-------- Input
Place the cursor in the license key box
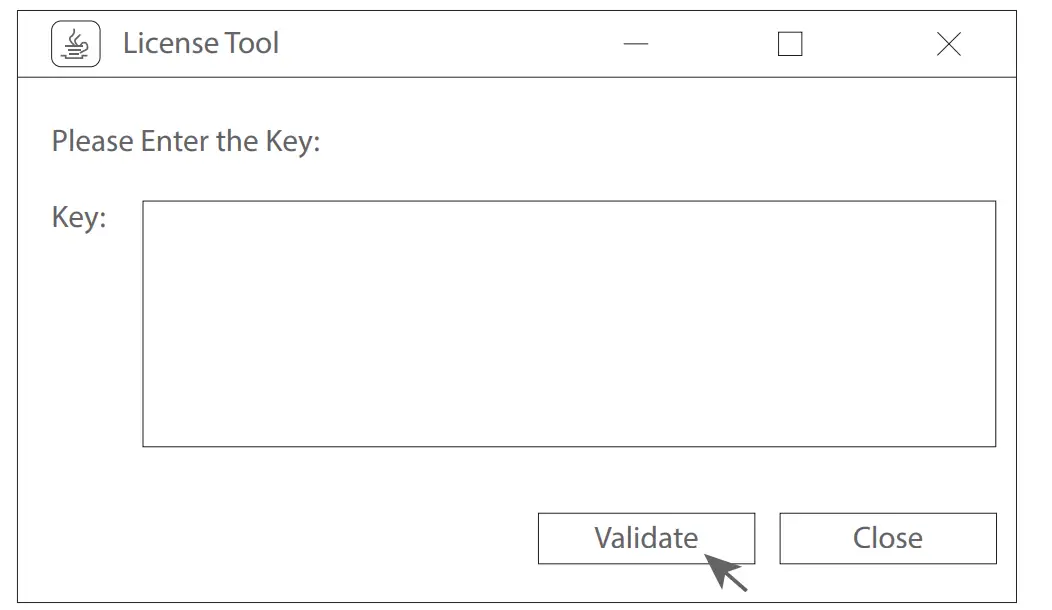 568,323
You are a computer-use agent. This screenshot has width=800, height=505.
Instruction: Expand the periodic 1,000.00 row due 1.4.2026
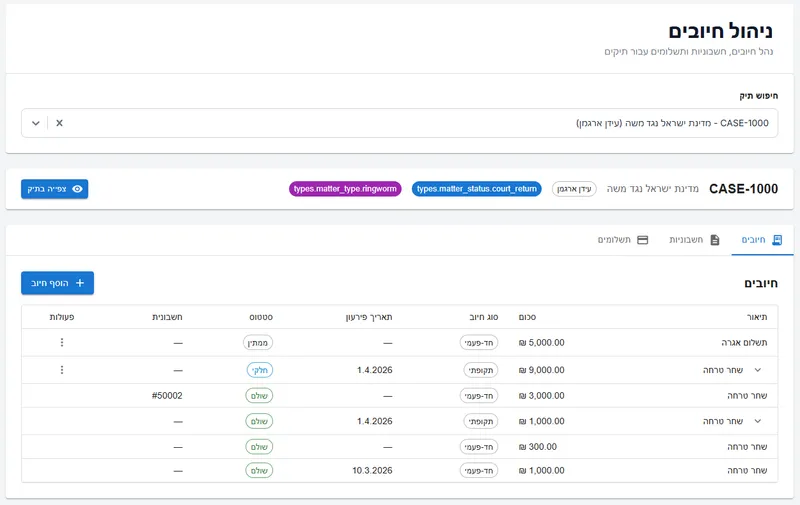(757, 421)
----------------
What to produce → Repeat each of the entries above exactly, but do not carry over the pictures.

Task answer →
Place the cursor in the license key box
 568,323
You are a computer-use agent. This screenshot has width=800, height=505.
Instruction: Expand the periodic 1,000.00 row due 1.4.2026
(757, 421)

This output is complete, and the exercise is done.